7) “Civil Defense” (Season 3, Episode 7)

In the first three seasons of DS9, there are multiple highlights; they’re probably the strongest early seasons of the shows in the franchise that went longer than three seasons. DS9 had a lot of talented writers, who were willing to take risks and bend the rules of Trek, as well as a stable of actors who did brilliant work over its seven years. “Civil Defense” taking a spot on this list, in that light, might seem surprising; it’s technically a bottle episode, in the classic sense. It takes place entirely on the station; the only one-off character in the episode is a random Cardassian character in an archival video, who could’ve been anyone. O’Brien and Jake, Commander Sisko’s son, manage to set off a Cardassian occupation-era security program during one of O’Brien’s eternal repairs of the station. What follows is darkly funny: the program keeps getting more and more severe, in part because Gul Dukat designed it, when he was in charge of the station. Eventually, he shows up, and manages to make everything even worse.
It’s an episode, on the whole, that is, again, really well done. DS9 rarely had episodes where you thought another script pass was needed, or the production values didn’t quite convince, but it also had a lot of episodes, which, due to the nature of having often unrelated A-plots and B-plots, which were half excellent and half merely okay. “Civil Defense” doesn’t have a B-plot. Characters might be separated from each other, but they’re all fighting towards the plot’s main goal: survival. It’s a tight episode, and how it’s structured feels contemporary today.
6) “Trials and Tribble-ations” (Season 5, Episode 6)

By the time Deep Space Nine hit its fifth season, it was in its stride; the Dominion War arc was really starting to spin, and the cast played well off of each other, no matter the scenario. The show got the fun task of paying tribute to The Original Series, since it was airing during its 30th anniversary. The DS9 cast gets flung back a century to save Kirk’s life during “The Trouble With Tribbles,” and special effects seamlessly put characters like Sisko and Dax on the bridge of the original Enterprise. There’s a lot of fun interactions between the past and the present; the crew here working so well in the Original Series sets and costumes really is a joy to see.
5) “Duet” (Season 1, Episode 19)

A lot of the episodes on this list, so far, have been the funnier ones; DS9 did comedy very well, because they had a lot of clever premises to work with, and the cast didn’t tend to oversell absurdity. But what DS9 is ultimately known for is how well it handled drama, and how well it handled the grim circumstances it often placed the crew in. “Duet” is not the only good episode from the first season, but it is the one that stands out the most. While the occupation of Bajor has been acknowledged and discussed up until this point, “Duet” decides to really enforce how brutal and terrible it was, and not just for the Bajorans. Major Kira is forced to face a Cardassian with the face of a known war criminal, but it gets complicated when it seems he is not actually the war criminal. Who he actually is part of the mystery and the horror of the episode; DS9 begins its drumbeat, that it will continue until the end of the show, that war is not glorious, no matter what side you find yourself on. “Duet” is also incredibly well acted, giving Nana Visitor a chance to shine alongside veteran character actor Harris Yulin.

◆ ◆ ◆

### TASK OBJECTIVE
Please summarize the Deep Space Nine excerpt above in two sentences.

### DATA SECTION
◆ ◆ ◆

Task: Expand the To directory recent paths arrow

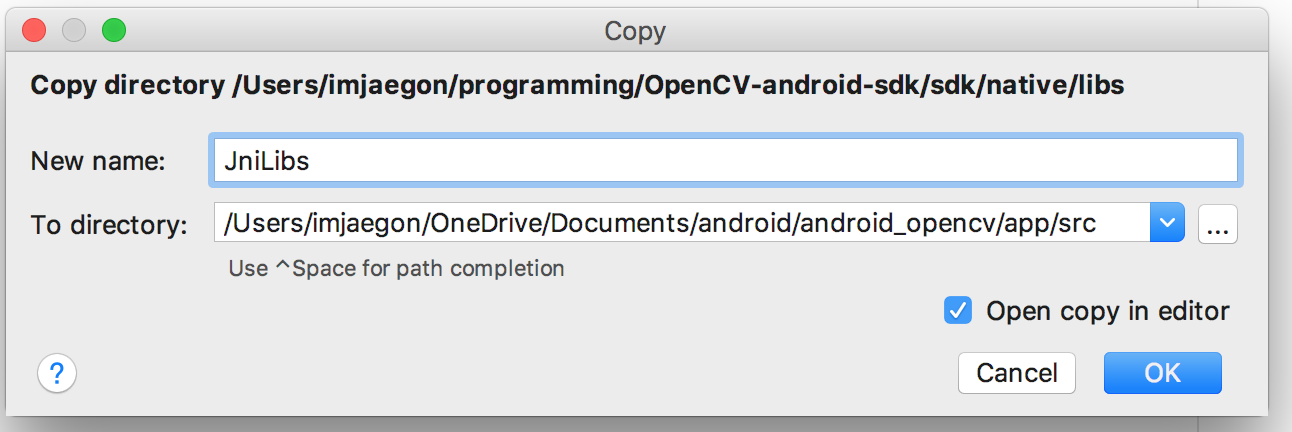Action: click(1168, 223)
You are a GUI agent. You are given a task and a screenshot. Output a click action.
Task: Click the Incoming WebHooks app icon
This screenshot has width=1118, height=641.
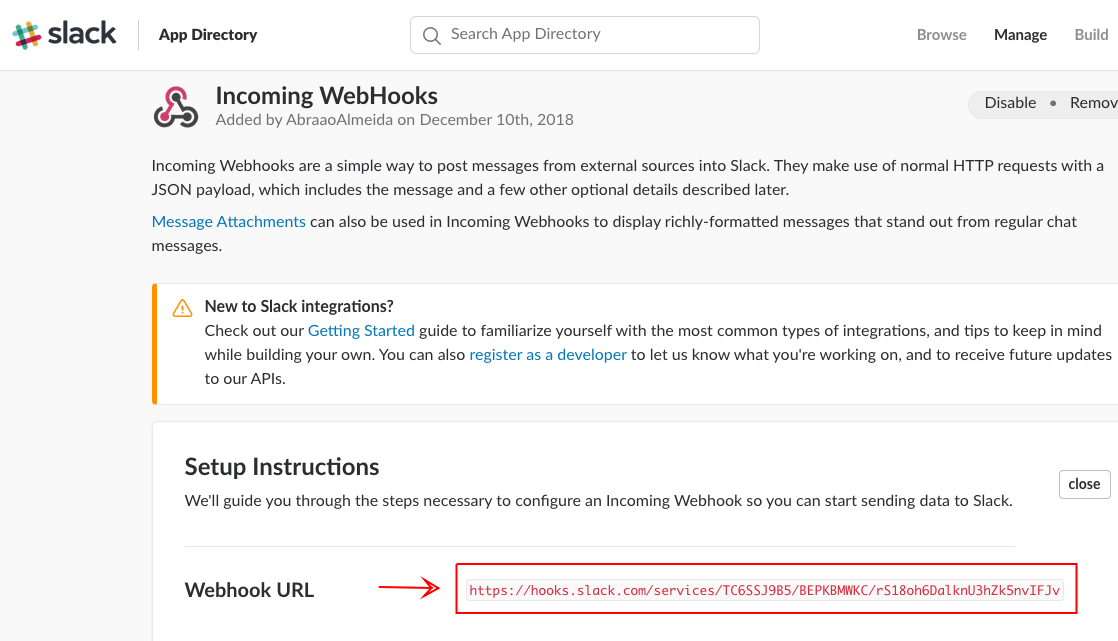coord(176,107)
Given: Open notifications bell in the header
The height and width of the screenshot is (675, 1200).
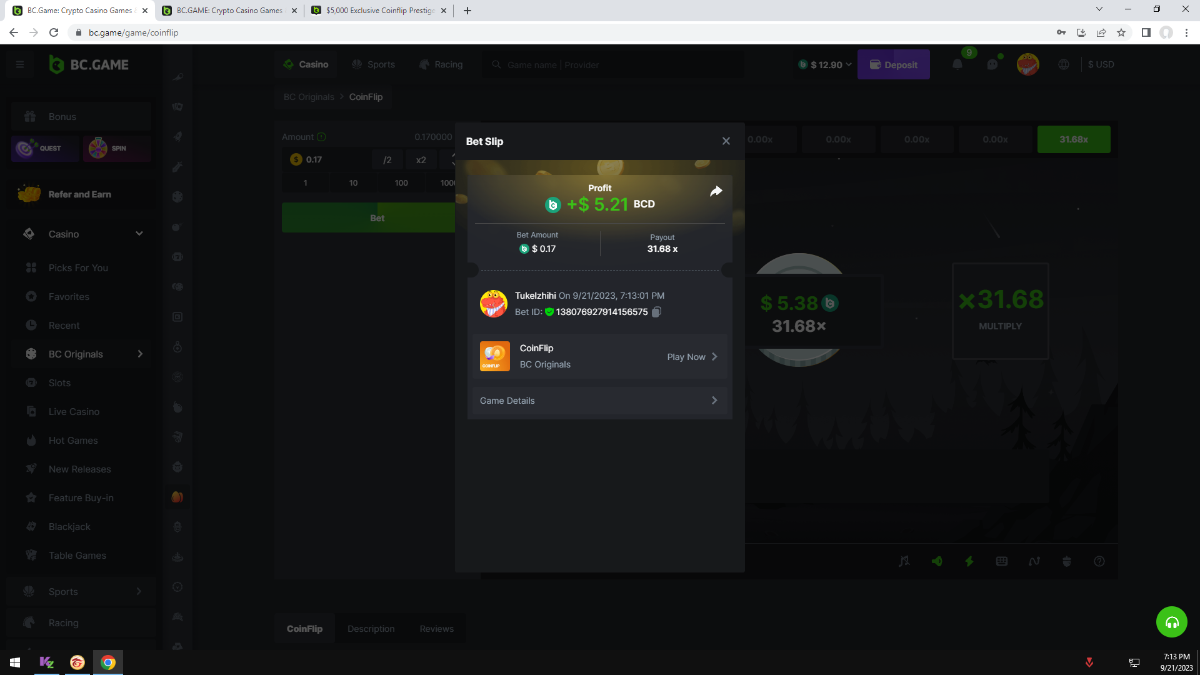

◆ ◆ ◆

### WRITTEN ANSWER
"Civil Defense" is a bottle episode set entirely on the station, in which O'Brien and Jake set off a Cardassian occupation-era security program designed by Gul Dukat that keeps growing more severe. "Trials and Tribble-ations" marks The Original Series' 30th anniversary by sending the cast back a century to save Kirk, while "Duet," the standout of the first season, has Major Kira face a Cardassian with a known war criminal's face and begins the show's message that war is not glorious on any side.